The “it” happened just before he reached his tenth birthday, when one of his professors gave him a small book of blank score sheets “for those melodies, he told me, running through my head that might be mine and that might be lost if they’re not written down. At first, I didn’t know what he was talking about, had become so caught up in Bartók and Mozart and Schubert to even think about my own notes, but then, once the notion was pointed out to me, the notes just followed. That’s when I had my first seizure. A short one, to be sure, since the melody I thought out was short and simple, very much a nine-year-old melody, so it was less of a seizure, more of a stiffening, and not throughout my whole body, but in my shoulders. Back then, it always started at the base of my neck and in my shoulders.”
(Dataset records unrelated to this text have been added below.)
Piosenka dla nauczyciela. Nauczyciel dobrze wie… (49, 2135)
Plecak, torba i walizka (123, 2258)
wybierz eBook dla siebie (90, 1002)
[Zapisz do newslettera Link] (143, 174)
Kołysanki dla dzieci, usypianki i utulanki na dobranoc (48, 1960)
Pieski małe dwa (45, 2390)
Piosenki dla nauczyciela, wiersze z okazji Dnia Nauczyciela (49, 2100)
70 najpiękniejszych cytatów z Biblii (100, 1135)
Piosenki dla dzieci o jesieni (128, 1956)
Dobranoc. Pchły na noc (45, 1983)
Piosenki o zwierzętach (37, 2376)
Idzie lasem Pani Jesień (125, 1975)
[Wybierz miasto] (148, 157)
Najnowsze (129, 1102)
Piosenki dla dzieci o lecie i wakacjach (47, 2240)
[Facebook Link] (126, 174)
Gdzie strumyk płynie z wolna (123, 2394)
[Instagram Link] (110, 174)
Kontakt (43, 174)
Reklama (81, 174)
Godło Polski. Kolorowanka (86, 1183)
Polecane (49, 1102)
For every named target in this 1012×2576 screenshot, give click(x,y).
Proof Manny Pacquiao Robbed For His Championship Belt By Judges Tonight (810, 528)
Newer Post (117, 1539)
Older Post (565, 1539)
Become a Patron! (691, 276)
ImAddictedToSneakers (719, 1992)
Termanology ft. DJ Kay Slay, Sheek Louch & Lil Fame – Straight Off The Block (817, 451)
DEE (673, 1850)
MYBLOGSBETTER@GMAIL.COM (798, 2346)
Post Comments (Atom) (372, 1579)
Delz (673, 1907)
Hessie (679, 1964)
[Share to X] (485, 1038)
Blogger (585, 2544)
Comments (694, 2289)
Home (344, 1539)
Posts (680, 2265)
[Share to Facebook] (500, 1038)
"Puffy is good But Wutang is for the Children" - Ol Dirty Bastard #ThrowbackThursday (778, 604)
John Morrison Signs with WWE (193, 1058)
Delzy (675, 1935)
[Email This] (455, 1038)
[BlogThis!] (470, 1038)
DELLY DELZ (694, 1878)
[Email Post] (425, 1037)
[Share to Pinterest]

Abbasonov never thought much about his stiff joints and minor seizures. It was, in fact, his parents who noticed their son shuffling through the house in a slightly hunched and stiff-hipped manner. When they asked him about it, he shrugged them off, told them he was busy, that he was in the middle of thinking through a song, that he had almost finished it, and that he needed to start writing it out. When he came back out of his bedroom, the piece finished, he would be fine and fluid again, and he would claim that he didn’t know anything about the way he was walking, and, no, he didn’t remember being in pain.
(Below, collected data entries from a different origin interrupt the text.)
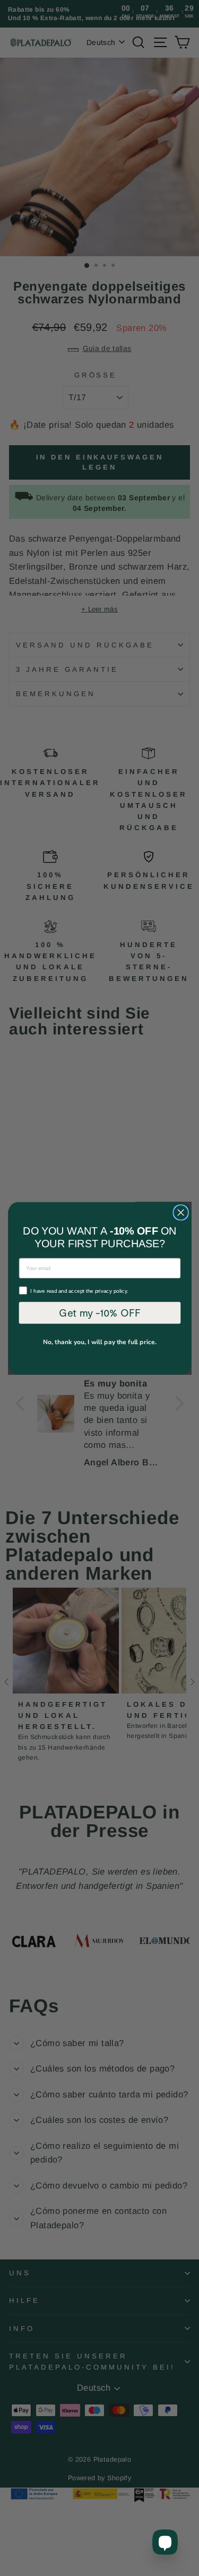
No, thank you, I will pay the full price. (100, 1341)
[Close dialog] (181, 1212)
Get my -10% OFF (99, 1312)
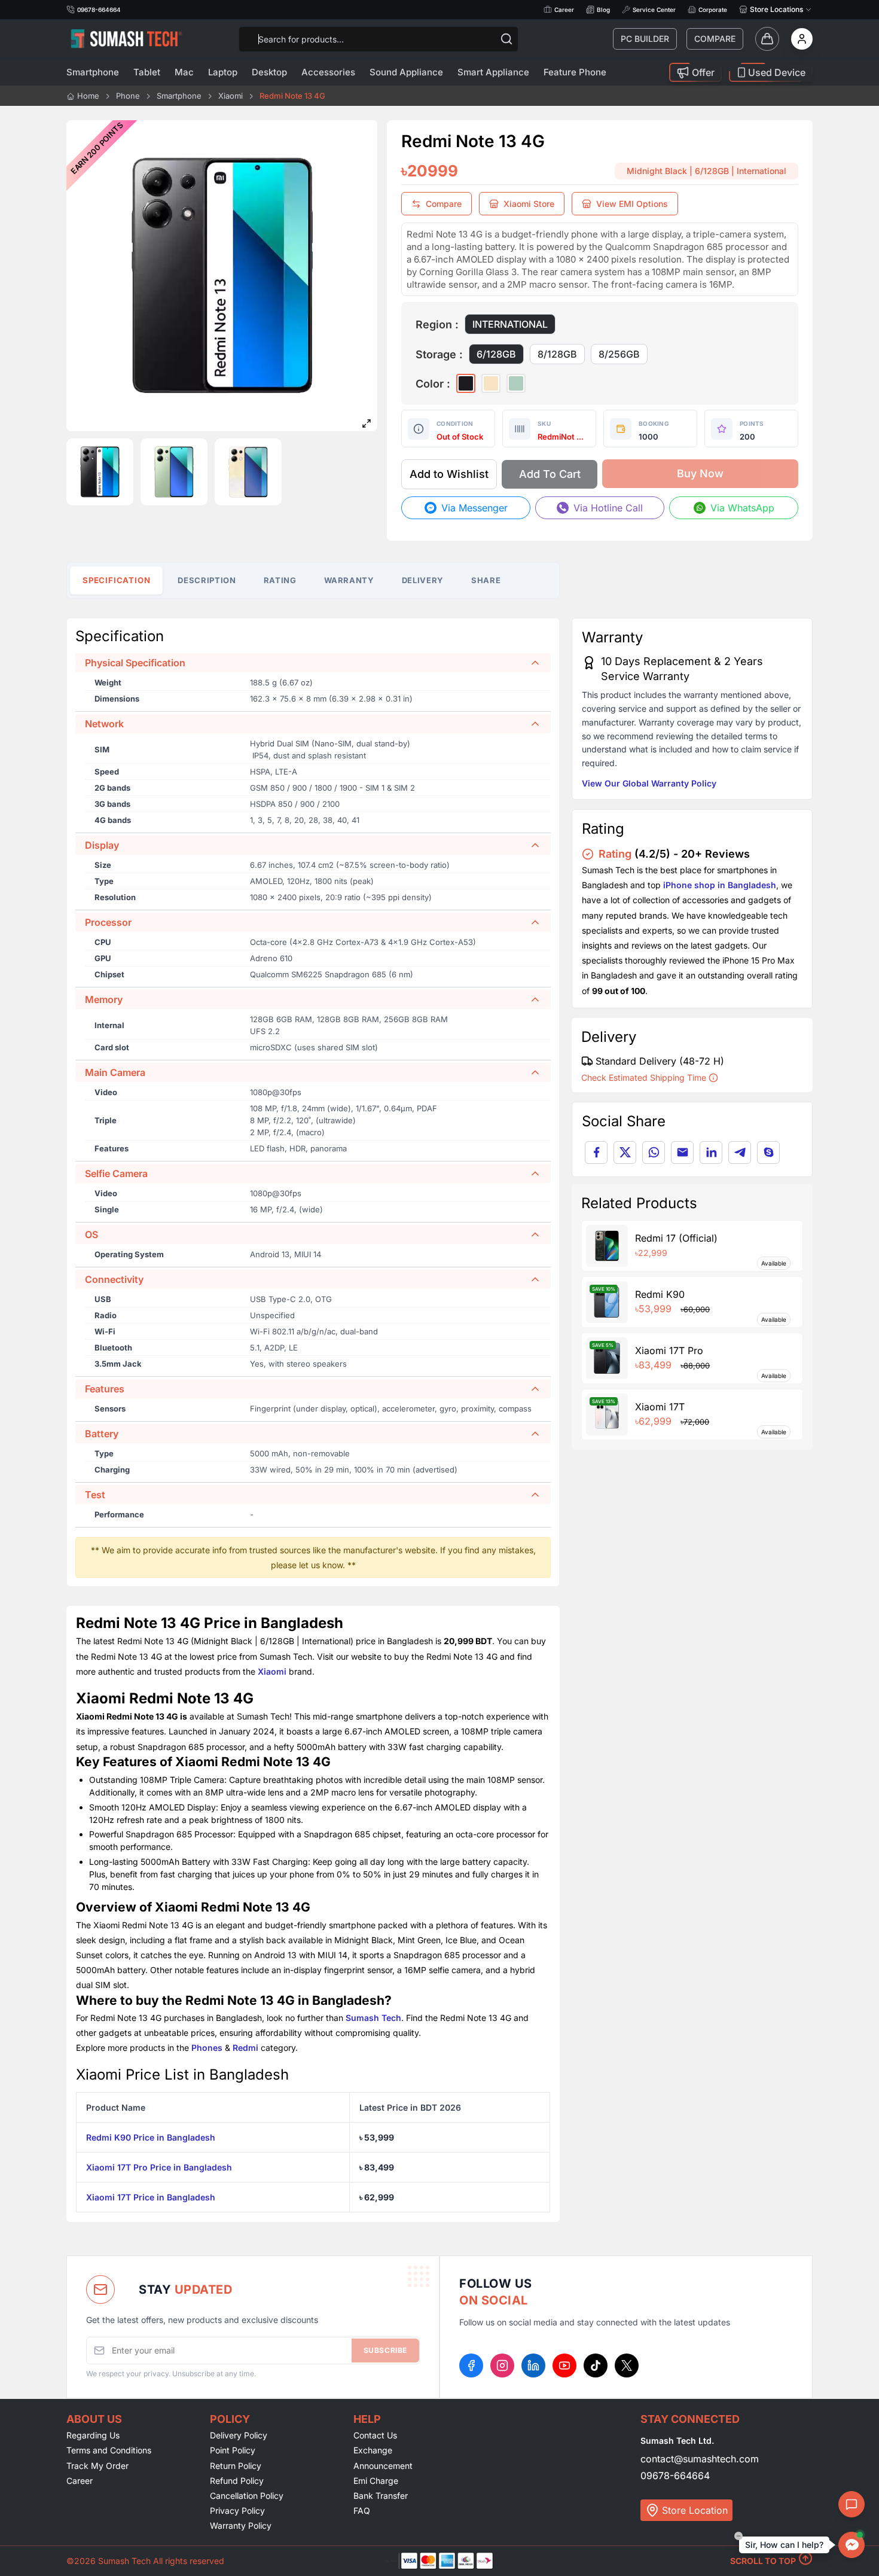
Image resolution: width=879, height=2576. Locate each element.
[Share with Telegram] (739, 1152)
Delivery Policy (238, 2435)
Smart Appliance (493, 72)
“The next time, though — long before we figured out that it was in any way connected to music — I had started work on a scherzo, playful and fun, but longer and more complicated than anything else I’d tried to compose, and then it was unignorable, unavoidable. I couldn’t get out of bed, and after a while, I couldn’t move even my eyelids. My parents had no idea what was wrong with me. The doctor, when he came to the house, couldn’t figure it out, either, other than to say that I’d had some sort of fit or seizure. They hooked me up to an IV so that I could get food and water, had a nurse come to the house to stay with me, because no one knew what this was, much less how long this was going to last. I’d been working on the piece for about two weeks, and I wasn’t bedridden until the last three or four days. It was a longer score, but not that long, really. And so, I wasn’t even scrunched up, nothing like the way I am now. I was just flat on my back, stiff as a board, stuck in bed, while I ran through the music in my head.
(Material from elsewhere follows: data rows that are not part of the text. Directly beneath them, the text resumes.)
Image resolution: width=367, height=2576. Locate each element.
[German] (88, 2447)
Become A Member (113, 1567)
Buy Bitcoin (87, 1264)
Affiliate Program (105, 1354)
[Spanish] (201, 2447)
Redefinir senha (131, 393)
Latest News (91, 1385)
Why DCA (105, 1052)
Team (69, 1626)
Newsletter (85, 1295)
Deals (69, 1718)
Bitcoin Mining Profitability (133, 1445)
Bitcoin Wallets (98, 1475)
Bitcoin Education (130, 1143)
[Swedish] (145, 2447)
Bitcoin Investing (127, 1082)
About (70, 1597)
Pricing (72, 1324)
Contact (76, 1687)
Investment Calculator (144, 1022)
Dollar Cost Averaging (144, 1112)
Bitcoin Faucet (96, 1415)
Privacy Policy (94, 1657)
“I knew, part of me knew, that what was going on was caused by the music in my head, but I didn’t want to think about it that way. Instead, I thought that the music was what was helping me through these strange seizures, thought that I was occupying myself by thinking about the music and nothing else but the music, and that if I could make it through this melody in my head, see it all the way through, picture exactly how it should sound, then I would pull myself, or the music would pull me, through this seizure, and the next seizure, and the next.”